By Trevor Jensen | Tribune reporter
12:35 PM CST, January 29, 2008
Margaret Truman Daniel, 83, President Harry Truman’s only child, a mystery novelist whose early efforts as a singer famously led her father to threaten an unkind critic with a punch to the nose, died on Tuesday in Chicago after a brief illness, according to a spokesman for the Harry S. Truman Library and Museum.
After living for 41 years on Park Avenue in New York, Mrs. Daniel had made plans last May to move to Chicago. Her son, Clifton Truman Daniel, is director of public relations for Truman College in Chicago. But ill health and a hospitalization in New York delayed those plans. Mrs. Daniel was staying in a care facility in Chicago at the time of her death, the Truman library spokesman said.Mrs. Daniel was born on Feb. 17, 1924, in Independence, Mo. She graduated from George Washington University and pursued a singing career while her father was in office. She performed at Carnegie Hall in 1949.In 1950, a Washington critic panned one of her performances, prompting the president to write a letter on White House stationery that read in part: “Some day I hope to meet you. When that happens you’ll need a new nose, a lot of beefsteak for black eyes, and perhaps a supporter below.”
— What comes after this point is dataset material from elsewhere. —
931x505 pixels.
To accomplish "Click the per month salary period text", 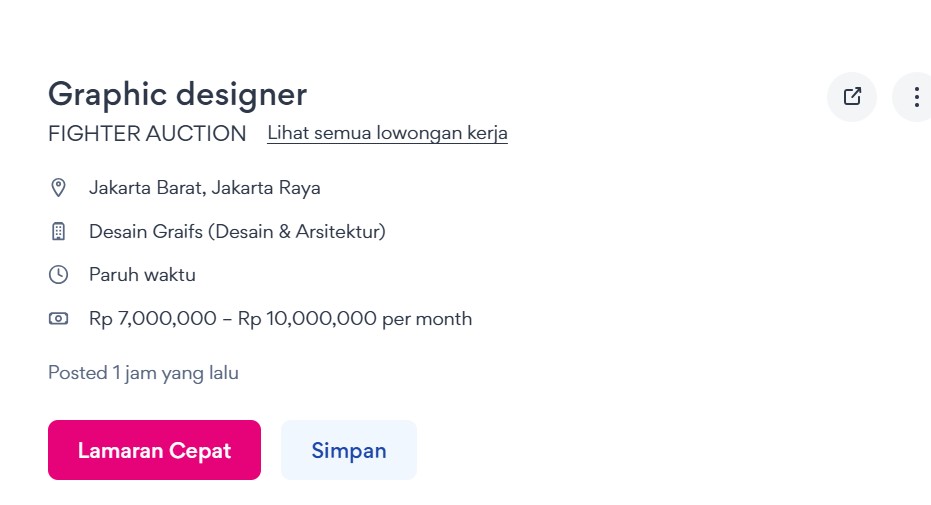I will [x=427, y=319].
Mrs. Daniel married Clifton Daniel, the former managing editor of The New York Times, in 1956. He died in 2000.
The author of 23 novels, Mrs. Daniel also wrote nine books of non-fiction that include a biography of her mother, Bess W. Truman. After her father’s death in 1972, she worked as an advocate for presidential libraries.
In addition to her son, she is survived by two other sons, Harrison Gates and Thomas Washington; and five grandchildren.
Another son, William Wallace Daniel, was killed in September 2000 when he was hit by a cab in New York City.
A public memorial is being planned at the Truman Library and Museum in Independence.